The forint strengthened for a third day and bonds surged after Hungary raised more debt than planned.
The currency appreciated 0.8 percent to 293.68 per euro by 3:40 p.m. in Budapest, the highest in more than a week. The Debt Management Agency sold 55 billion forint ($249 million) in bonds due in 2016, 2018 and 2022 -- 17 billion forint more than planned. Investors demanded more than three times as much debt as the amount sold, compared with a bid-to-cover ratio of 2.3 two weeks ago, data from the agency on Bloomberg show.
Yields on Hungary’s benchmark 10-year bonds fell after reaching a two-month high this week, dropping nine basis points to 6.12 percent today. The forint weakened to a six-week low on June 11 as concern the U.S. Federal Reserve may cut bond purchases reduced demand for riskier assets. Investor bets that Hungary’s central bank will extend 10 months of interest rate cuts fell to the lowest in a year.
“The auction went well, which was a relief for the market,” Andras Sovany, a Budapest-based trader at ING Groep NV, wrote by e-mail. “After the big volatility in recent days it was a good sign that bids reappeared.”
The agency sold an additional 20 billion forint in a later, non-competitive tender. Yields on the three-year notes jumped to 5.18 percent at today’s auction from 4.46 percent two weeks ago and borrowing costs also rose on the other two maturities.

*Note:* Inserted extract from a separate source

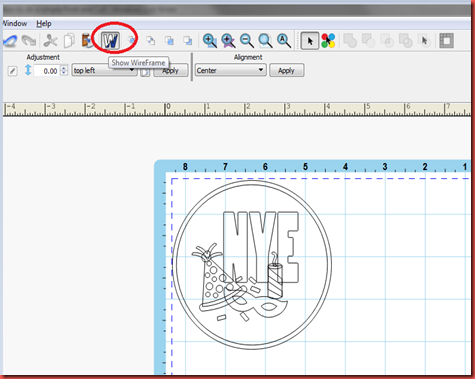Open the 'top left' dropdown

(104, 70)
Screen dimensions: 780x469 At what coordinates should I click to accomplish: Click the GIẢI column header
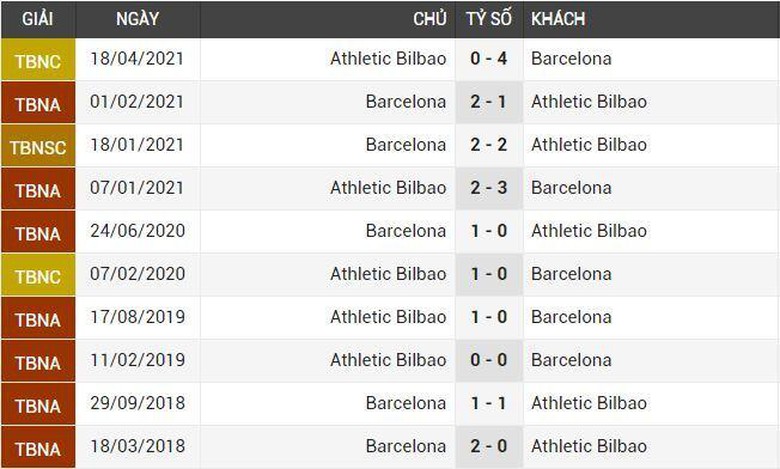click(38, 19)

Yields on the existing three-year notes fell six basis points, or 0.06 percentage point, to 5.19 percent in the second day of declines.
The government is “using every opportunity to raise more debt,” Sovany said. “This auction went well, but there is concern that we may be past the strongest levels this year. There are signs of a global shift away from emerging markets and from bonds to equities.”